_Work item:_ Using the data below, output a verbatim copy of the lines between the one holding "The height and width of the screenshot is (517, 1024)." and the one holding "This screenshot has height=835, width=1139.", inclusive, without any pictures.

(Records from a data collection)
»»

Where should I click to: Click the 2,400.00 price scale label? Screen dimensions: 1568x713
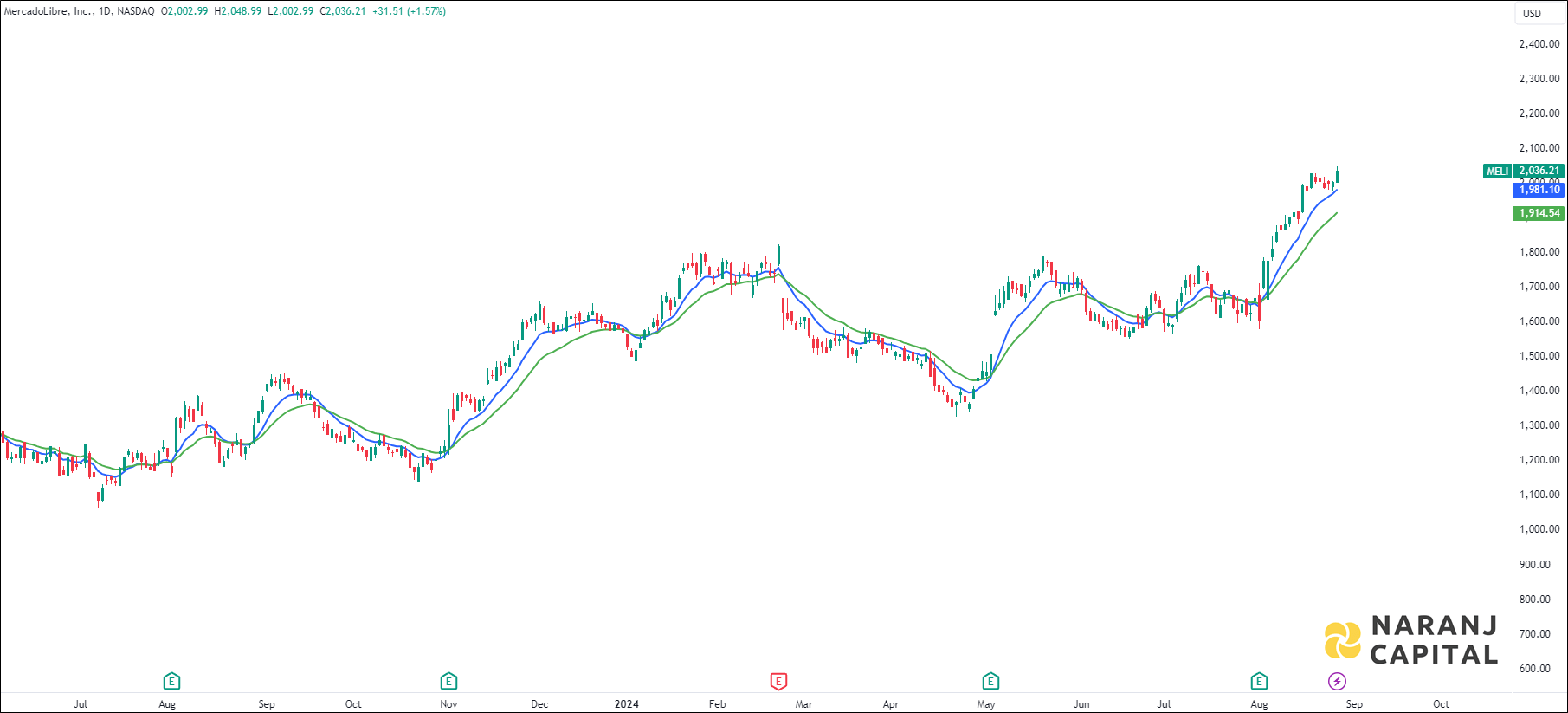1539,43
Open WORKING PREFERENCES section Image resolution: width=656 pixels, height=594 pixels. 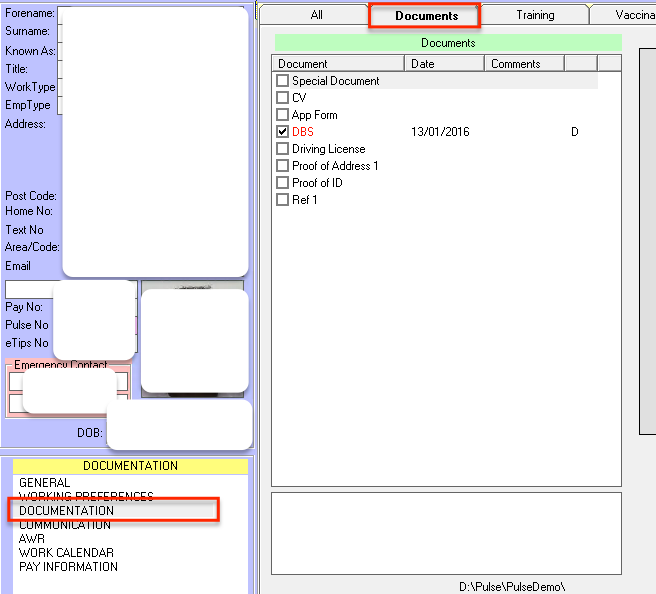click(86, 497)
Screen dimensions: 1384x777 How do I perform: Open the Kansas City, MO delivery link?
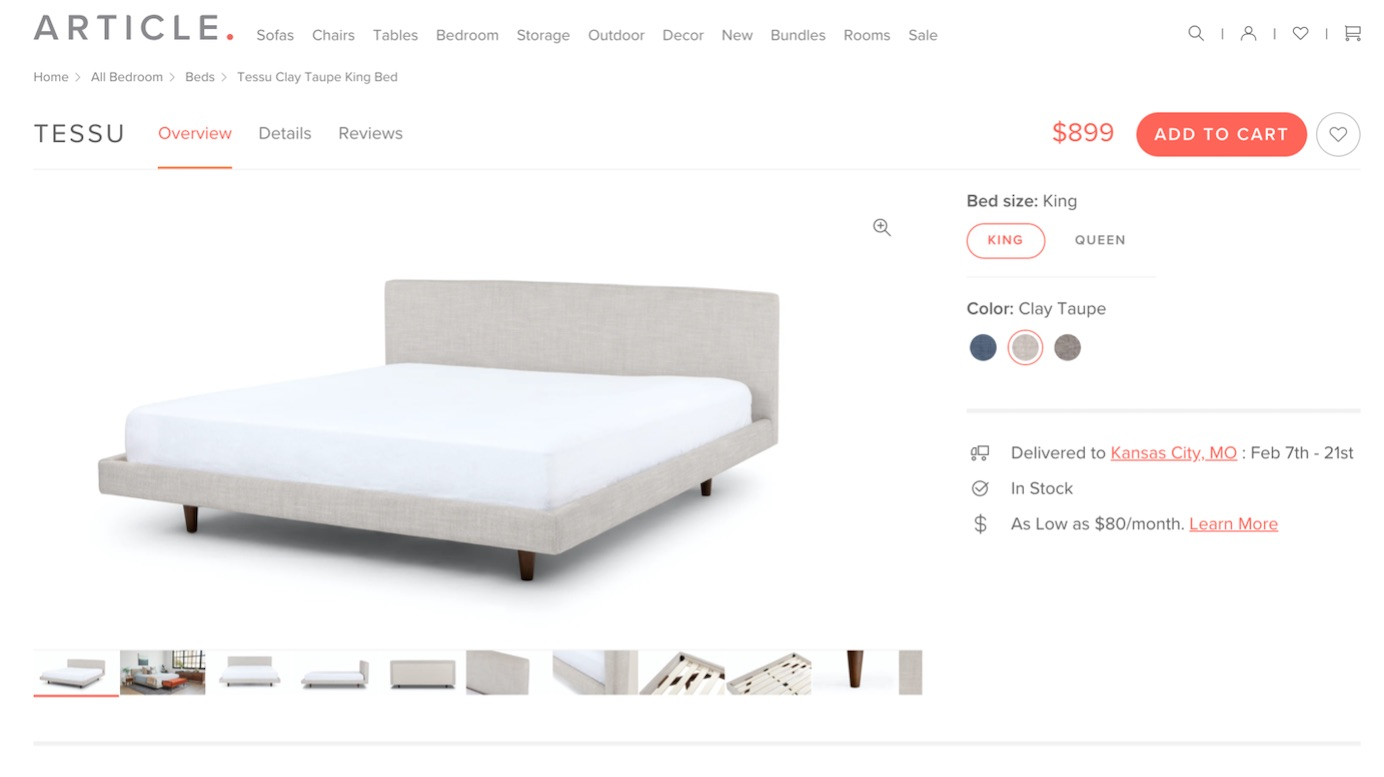click(1173, 453)
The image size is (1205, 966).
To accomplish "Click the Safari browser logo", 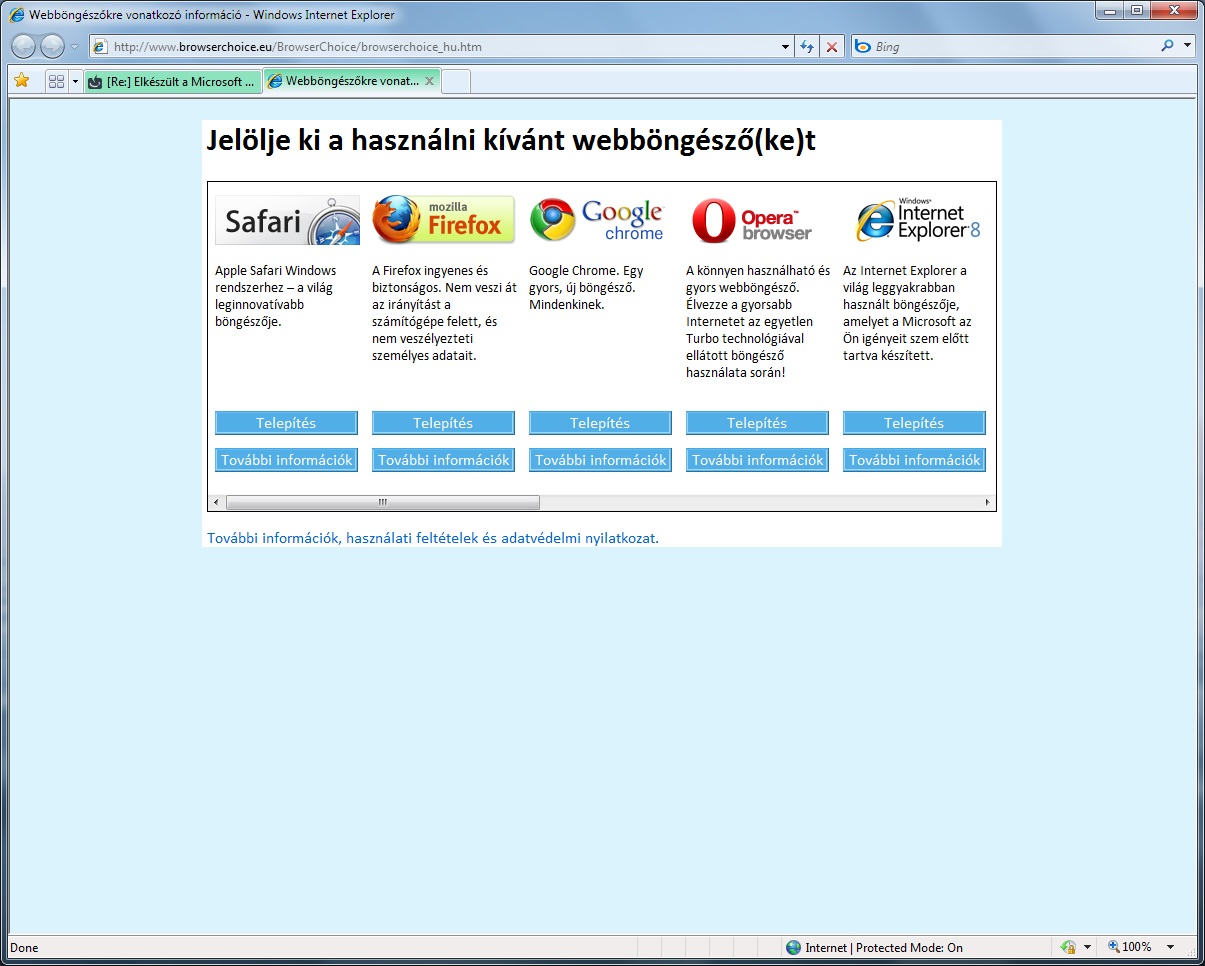I will pos(287,221).
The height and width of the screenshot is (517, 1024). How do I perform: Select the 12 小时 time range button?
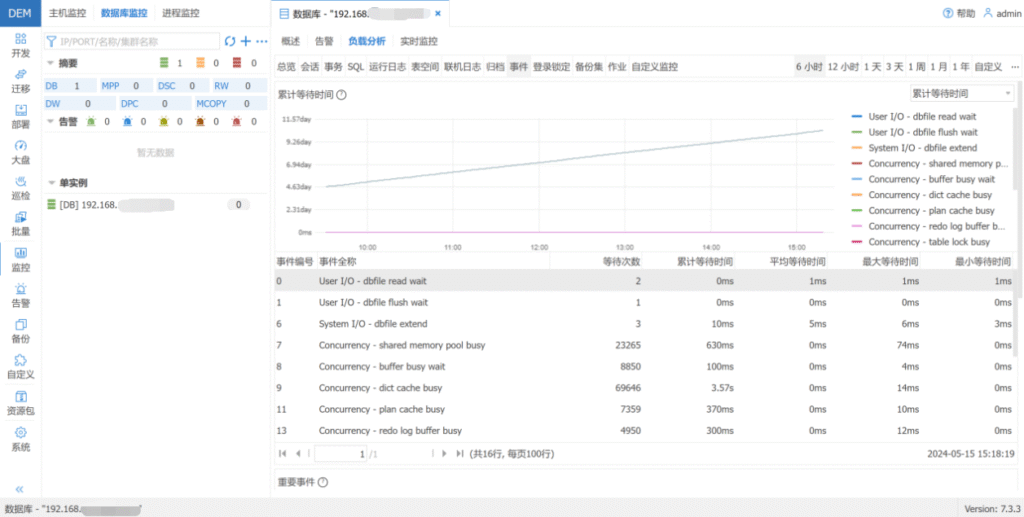(x=843, y=67)
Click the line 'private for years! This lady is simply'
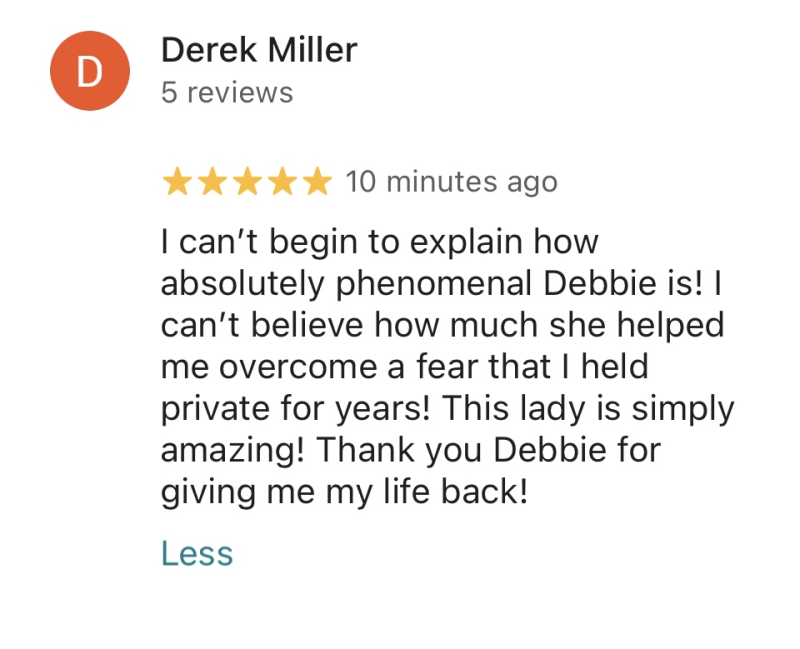The height and width of the screenshot is (649, 800). click(447, 409)
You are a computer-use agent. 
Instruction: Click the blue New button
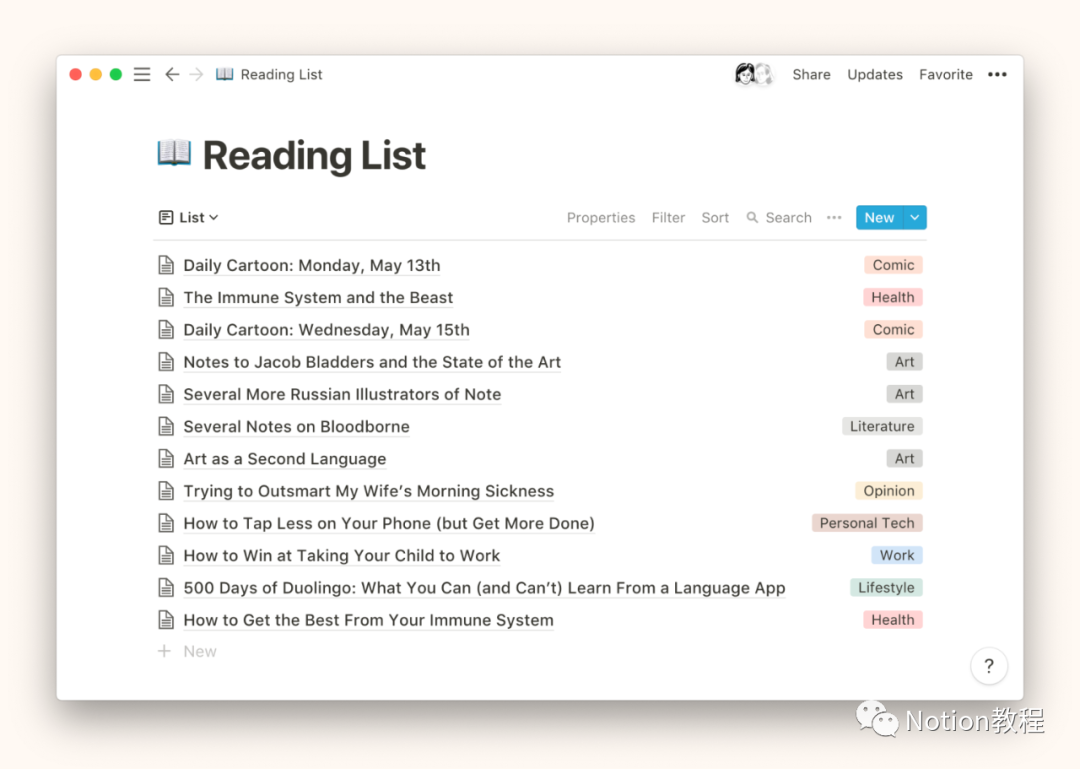tap(879, 218)
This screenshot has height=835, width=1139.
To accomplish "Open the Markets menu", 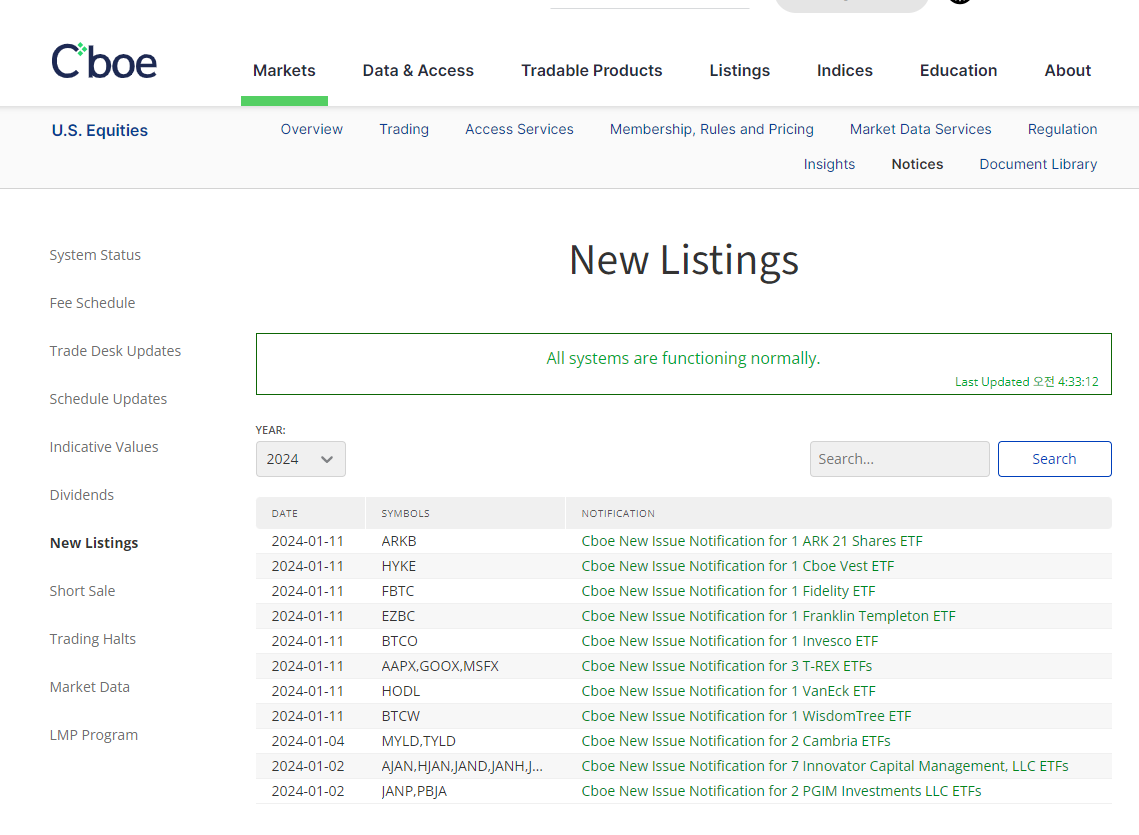I will point(284,71).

««

_Reply to the exercise:_
The height and width of the screenshot is (517, 1024). How do I perform: Select the 12 小时 time range button?
(x=843, y=67)
Click the line 'private for years! This lady is simply'
The height and width of the screenshot is (649, 800). click(447, 409)
You are a computer-use agent. 
Instruction: Click the blue New button
tap(879, 218)
This screenshot has height=835, width=1139.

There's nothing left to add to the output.